DOD continues to face challenges in ensuring effective system acquisition management controls are implemented for its business system investments, as GAO suggested in March 2013. In February 2012, GAO reported that DOD had taken steps to increase acquisition oversight. For example, in December 2012, a system intended to provide the Air Force with a single integrated logistics system was canceled by DOD when the program failed to achieve deployment within 5 years of obligating funds. However, ensuring that effective system acquisition and management controls are implemented and reported on for each business system investment continues to remain a formidable challenge. In this regard, GAO continues to identify large-scale, software-intensive system acquisitions that fall short of cost, schedule, and performance expectations. Specifically, the following are examples of investments that have recently experienced key system acquisition issues, including significant cost overruns, schedule slippages, and performance issues: 

  • A Navy Enterprise Resource Planning system’s cost estimate increased about 31 percent, from the program’s first acquisition program baseline estimate of approximately $2.0 billion in August 2004 to $2.6 billion as of September 2012. Program officials attributed this program’s cost increases to schedule slippages that occurred in September 2009 and August 2011 as a result of several changes in the program. This system was not fully deployed until December 2013—more than 2 years behind its first acquisition program baseline estimate of June 2011. Beyond these cost overruns and schedule slippages, this system also experienced performance issues. Specifically, in September 2010, a significant number of system deficiencies were identified, and by December 2012, certain deficiencies were resolved. However, as of March 2013, officials reported that 560 system defects remained open. .As of October 2013, officials reported that only 7 of the 560 system defects remained open. However, despite these improvements, this system continued to face delays, and was not fully deployed until a full 2 years after its initial estimate.

- DATA SHOWN:
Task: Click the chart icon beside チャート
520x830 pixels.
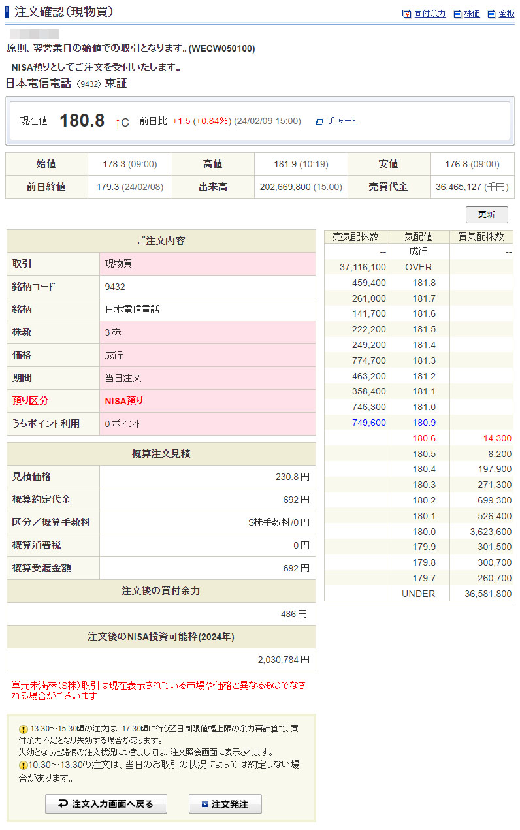Action: point(319,121)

- WHAT THE TASK REQUIRES: Set down the passage above on Defense Department business system acquisitions word for word, from start to finish.

- PROBLEM SOLUTION:
DOD continues to face challenges in ensuring effective system acquisition management controls are implemented for its business system investments, as GAO suggested in March 2013. In February 2012, GAO reported that DOD had taken steps to increase acquisition oversight. For example, in December 2012, a system intended to provide the Air Force with a single integrated logistics system was canceled by DOD when the program failed to achieve deployment within 5 years of obligating funds. However, ensuring that effective system acquisition and management controls are implemented and reported on for each business system investment continues to remain a formidable challenge. In this regard, GAO continues to identify large-scale, software-intensive system acquisitions that fall short of cost, schedule, and performance expectations. Specifically, the following are examples of investments that have recently experienced key system acquisition issues, including significant cost overruns, schedule slippages, and performance issues: 

  • A Navy Enterprise Resource Planning system’s cost estimate increased about 31 percent, from the program’s first acquisition program baseline estimate of approximately $2.0 billion in August 2004 to $2.6 billion as of September 2012. Program officials attributed this program’s cost increases to schedule slippages that occurred in September 2009 and August 2011 as a result of several changes in the program. This system was not fully deployed until December 2013—more than 2 years behind its first acquisition program baseline estimate of June 2011. Beyond these cost overruns and schedule slippages, this system also experienced performance issues. Specifically, in September 2010, a significant number of system deficiencies were identified, and by December 2012, certain deficiencies were resolved. However, as of March 2013, officials reported that 560 system defects remained open. .As of October 2013, officials reported that only 7 of the 560 system defects remained open. However, despite these improvements, this system continued to face delays, and was not fully deployed until a full 2 years after its initial estimate.